**WHAT THE EXERCISE ASKS:**
Please reproduce the whole journal passage about a slump in writing below, word for word.

(SELECTED EXTRACT)

And I'd just mentioned on a friend's journal how low my artistic output had been for the year -- which had been on my mind well before she mentioned being in the same state (if the entries on my friends-list are anything to go by, this is a bad month for writers to get writing done, and a good month to mope about it), but somehow, saying it baldly, even in what was meant to be encouragement that "I know where you are now." even accompanied by the raw truth, sometimes consolotory, and definitely as true for me as for her, that "This too shall pass" -- somehow it tipped the balance and sent me sliding down to the state where being told God was speaking to me still, wasn't consolation, but sneer. "It's your own fault. He's trying. The fault is all in you." (I know, I know in better moments that's not what it's about. Certainly Jordan would grieve to know her message was being received that way, when something else entirely was meant.)

(End SELECTED EXTRACT)
(DATA PROVIDED)

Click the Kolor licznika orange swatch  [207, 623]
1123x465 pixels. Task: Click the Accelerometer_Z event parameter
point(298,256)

(End DATA PROVIDED)
(DATA PROVIDED)

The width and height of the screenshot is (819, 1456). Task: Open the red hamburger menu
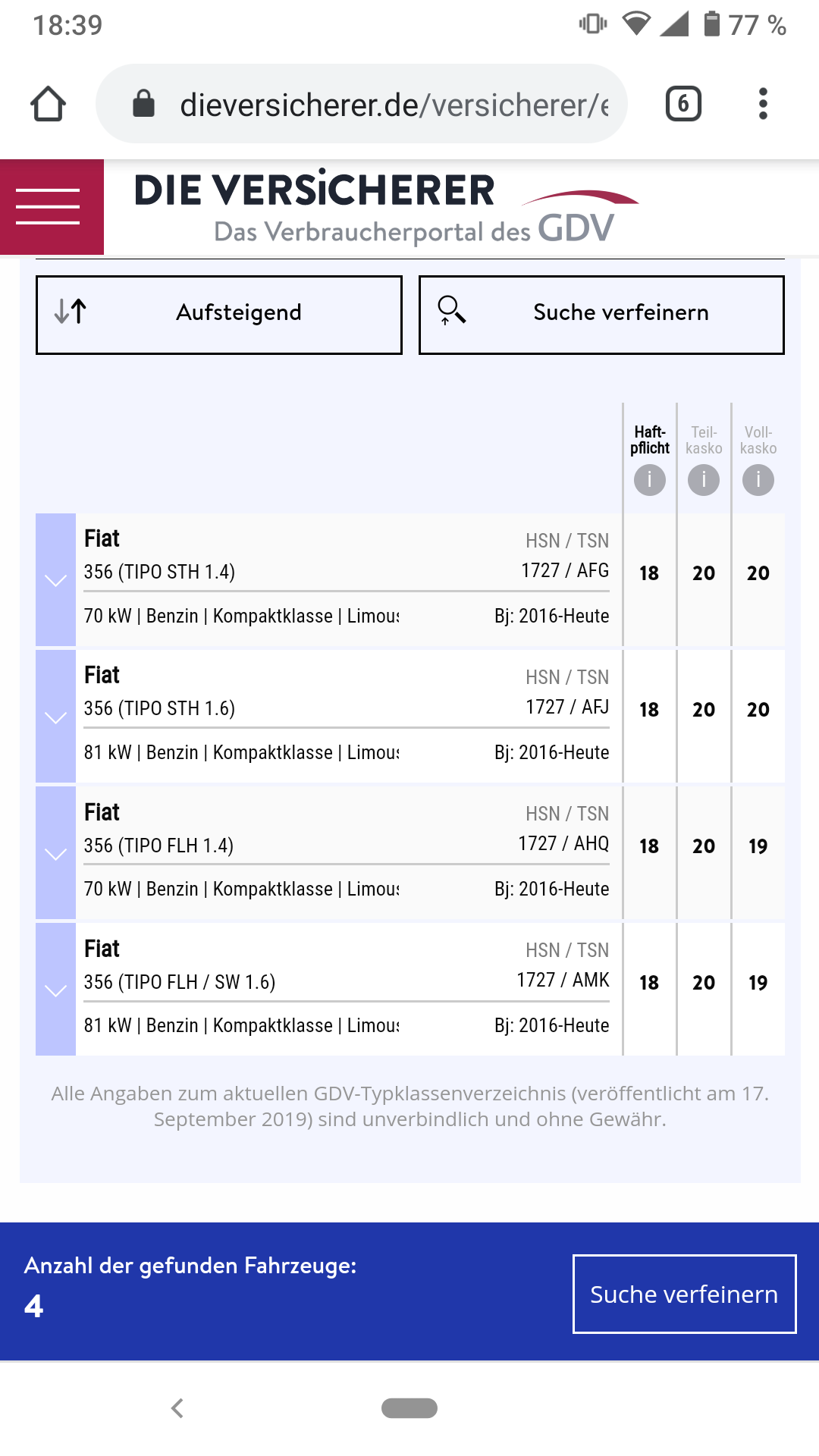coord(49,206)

(End DATA PROVIDED)

**RESULT BELOW:**
And I'd just mentioned on a friend's journal how low my artistic output had been for the year -- which had been on my mind well before she mentioned being in the same state (if the entries on my friends-list are anything to go by, this is a bad month for writers to get writing done, and a good month to mope about it), but somehow, saying it baldly, even in what was meant to be encouragement that "I know where you are now." even accompanied by the raw truth, sometimes consolotory, and definitely as true for me as for her, that "This too shall pass" -- somehow it tipped the balance and sent me sliding down to the state where being told God was speaking to me still, wasn't consolation, but sneer. "It's your own fault. He's trying. The fault is all in you." (I know, I know in better moments that's not what it's about. Certainly Jordan would grieve to know her message was being received that way, when something else entirely was meant.)